• Work item:
Below are lines of data; count those containing the word "button" and write nothing but the number.

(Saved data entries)
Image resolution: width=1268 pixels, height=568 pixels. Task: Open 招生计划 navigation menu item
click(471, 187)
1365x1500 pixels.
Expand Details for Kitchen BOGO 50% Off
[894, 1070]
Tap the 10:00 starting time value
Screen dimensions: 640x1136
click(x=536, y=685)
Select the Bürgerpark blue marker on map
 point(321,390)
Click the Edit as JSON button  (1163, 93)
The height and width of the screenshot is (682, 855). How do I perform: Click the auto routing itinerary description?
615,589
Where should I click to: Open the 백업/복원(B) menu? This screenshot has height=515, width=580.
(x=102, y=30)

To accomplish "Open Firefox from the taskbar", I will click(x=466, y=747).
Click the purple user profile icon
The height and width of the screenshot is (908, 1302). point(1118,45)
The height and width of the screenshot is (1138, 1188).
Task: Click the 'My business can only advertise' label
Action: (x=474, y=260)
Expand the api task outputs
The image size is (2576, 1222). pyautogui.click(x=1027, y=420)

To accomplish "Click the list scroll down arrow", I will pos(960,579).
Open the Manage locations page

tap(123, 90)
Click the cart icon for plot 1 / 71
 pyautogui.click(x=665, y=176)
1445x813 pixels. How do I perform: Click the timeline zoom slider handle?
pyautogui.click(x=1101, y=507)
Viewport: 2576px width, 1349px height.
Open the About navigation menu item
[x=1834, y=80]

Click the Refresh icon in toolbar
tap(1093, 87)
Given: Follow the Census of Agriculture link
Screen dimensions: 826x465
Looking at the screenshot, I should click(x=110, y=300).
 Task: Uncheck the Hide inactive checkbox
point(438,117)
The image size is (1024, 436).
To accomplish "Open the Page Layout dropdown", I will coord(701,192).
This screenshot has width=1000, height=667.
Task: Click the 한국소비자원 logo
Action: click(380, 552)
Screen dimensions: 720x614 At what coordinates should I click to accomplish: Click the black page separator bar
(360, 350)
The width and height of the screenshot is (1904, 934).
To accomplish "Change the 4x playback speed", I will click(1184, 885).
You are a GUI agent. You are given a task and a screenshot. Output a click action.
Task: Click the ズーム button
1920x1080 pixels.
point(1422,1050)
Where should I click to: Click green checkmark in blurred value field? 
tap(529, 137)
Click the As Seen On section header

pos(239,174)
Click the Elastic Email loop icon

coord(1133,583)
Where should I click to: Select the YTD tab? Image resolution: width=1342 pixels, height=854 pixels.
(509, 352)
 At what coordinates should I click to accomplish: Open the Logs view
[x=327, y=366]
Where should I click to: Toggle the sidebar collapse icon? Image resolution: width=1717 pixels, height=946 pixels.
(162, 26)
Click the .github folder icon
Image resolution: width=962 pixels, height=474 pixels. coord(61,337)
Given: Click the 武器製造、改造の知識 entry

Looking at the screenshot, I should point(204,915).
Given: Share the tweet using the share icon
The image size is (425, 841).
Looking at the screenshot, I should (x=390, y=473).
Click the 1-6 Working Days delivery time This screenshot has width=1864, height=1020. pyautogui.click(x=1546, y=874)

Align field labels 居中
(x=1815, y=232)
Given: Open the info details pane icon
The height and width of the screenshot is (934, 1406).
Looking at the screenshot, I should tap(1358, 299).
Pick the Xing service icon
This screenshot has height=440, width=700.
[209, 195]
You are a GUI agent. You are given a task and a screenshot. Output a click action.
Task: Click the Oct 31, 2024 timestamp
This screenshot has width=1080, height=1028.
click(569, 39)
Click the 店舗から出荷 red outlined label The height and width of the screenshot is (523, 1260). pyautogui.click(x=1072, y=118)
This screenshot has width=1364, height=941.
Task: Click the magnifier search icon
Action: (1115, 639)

• Result below:
2